## [Problem description]
What is needed is an exact copy of all the records, written out in full.

## [Exercise input]

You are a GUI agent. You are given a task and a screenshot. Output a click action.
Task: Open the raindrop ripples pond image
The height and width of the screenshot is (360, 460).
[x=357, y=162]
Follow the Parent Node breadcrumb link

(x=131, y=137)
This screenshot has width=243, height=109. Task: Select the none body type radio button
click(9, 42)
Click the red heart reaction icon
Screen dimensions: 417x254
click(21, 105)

## [The completed task]
You are a GUI agent. You are given a task and a screenshot. Output a click action.
Task: Open the raindrop ripples pond image
The height and width of the screenshot is (360, 460).
[x=357, y=162]
Follow the Parent Node breadcrumb link

(x=131, y=137)
This screenshot has width=243, height=109. Task: Select the none body type radio button
click(9, 42)
Click the red heart reaction icon
Screen dimensions: 417x254
click(21, 105)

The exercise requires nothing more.